En esta época, que podrá ser nombrada cuando los estúpidos callen y la incertidumbre sea, de nuevo, aceptada como el elemento fundamental de nuestra humanidad, frágil y errante, podemos, mal que bien, detener la velocidad de nuestras miradas. Por eso pude ver una mañana, muy temprano, sobre los árboles que rodean la cafetería de la facultad de arquitectura, una bandada de Tyrannus tyrannus.   Nunca había visto estas aves en los alrededores del edificio, así que me emocioné y dediqué varios minutos a ver los individuos que fui descubriendo en la arboleda. Movía un poco los binóculos y encontraba uno o dos posados. Descubrí que era una bandada más o menos grande. De improviso, tal como si alguno hubiera dado el mandato que todos los demás estaban pendientes de escuchar, volaron, y pude contarlos. Eran diecisiete Tyrannus que se fueron volando hacia el sur.  Me despedí imaginariamente, y supuse que darían pronto un giro para comenzar su regreso al norte. Eran los primeros días de abril, la primavera en el hemisferio norte comenzó el 19 de marzo, y el Tyrannus es migratorio boreal. Este año se adelantó la medición del inicio de la primavera un día, con el fin ajustar nuestra medición imprecisa del tiempo a los ajustados ritmos naturales.

Hechas las cuentas, la bandada estaba retrasada al menos quince días, y el viaje de regreso no les tardaría menos de treinta. Así que, más o menos por la fecha de publicación de este escrito, deben estar llegando a su lugar de origen.  Fue bello verlos partir cumpliendo su mandato genético, y más bello aún, pensar que un misterio rodea la capacidad que tienen para ubicarse y viajar miles de kilómetros. El poeta Quessep refiriéndose a un ruiseñor escribió: “entre las ruinas pienso/ que nunca será polvo quien vio su vuelo…”. Así que aquella mañana, desde mi ventana, viendo esa bandada de Tyrannus viajar al norte, amenacé el olvido; apenas una leve provocación, que no contradice, ni más faltaba, el mandato de ser polvo.

Mas tarde, mirando aún el arrayan del que los vi partir, me di cuenta de que aún quedaba allí una pareja de los tiranos.  En medio de las hojas los delataba el contraste que provocaba el blanco y el negro intenso de sus plumas. Estaban muy quietos. Como extasiados por la soledad de las calles y el inacostumbrado silencio.  Supuse que partirían a la mañana siguiente, imaginé que algún itinerario diferente definía sus ritmos de viaje.

SECCIÓN DE DATOS |
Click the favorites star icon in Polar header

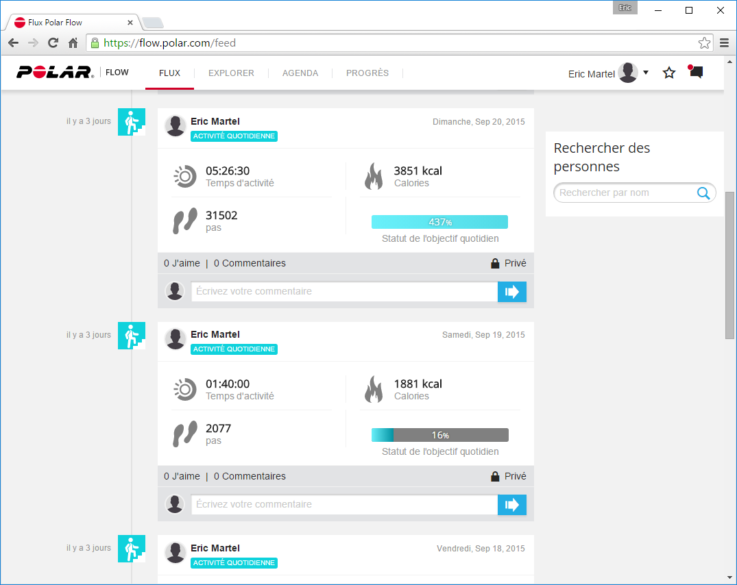pyautogui.click(x=669, y=73)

ACTIVIDAD 1 |
Copia del fragmento sobre los Tyrannus el trozo que empieza en "Mas tarde, mirando" y termina en "ritmos de viaje.", y cambia "arrayan" por "cerezo".
ACTIVIDAD 2 |
Sigue escribiendo el fragmento sobre los Tyrannus a partir de su última oración.

RESULTADO 1 |
Mas tarde, mirando aún el cerezo del que los vi partir, me di cuenta de que aún quedaba allí una pareja de los tiranos.  En medio de las hojas los delataba el contraste que provocaba el blanco y el negro intenso de sus plumas. Estaban muy quietos. Como extasiados por la soledad de las calles y el inacostumbrado silencio.  Supuse que partirían a la mañana siguiente, imaginé que algún itinerario diferente definía sus ritmos de viaje.

RESULTADO 2 |
Al otro día, a primera hora, me levanté a ver su partida. No los encontré posados en la rama que parecía pertenecerles, lamenté entonces no haber podido presenciar su vuelo.  Con los binóculos en las manos decidí pasear la mirada por las copas de los demás árboles buscando otras aves, intrigado incluso en el momento en el que aparecería la Mirla mayera, que parece que saliera en abril, de improviso, de algún escondite, silenciosa y tímida, para luego inundar, un mes después, todo el entorno con un canto tan melodioso como modesta es su figura.  Y de pronto, volví a ver a los tiranos sobre la copa de un árbol de la Avenida.  Alla estaban, inmóviles. Estuve mirándolos un rato largo, y no cambiaron de posición.  Aquella mañana conté a mi familia lo que para mí era un portento. La audiencia fue nula. Y puedo entenderlas, ellas no vieron lo que torpemente yo intentaba narrarles.

Durante los siguientes días seguí viendo a la pareja en el parque, evidentemente retrasados en su viaje. No obstante, seguían tranquilos y silenciosos, volando de vez en cuando desde su percha para cazar algún insecto, y luego pasar horas inmóviles, mirando fijamente algún punto en el horizonte.  Ni siquiera el revuelo provocado a diario por la aparición del gavilán, lograba sacarlos de su mutismo.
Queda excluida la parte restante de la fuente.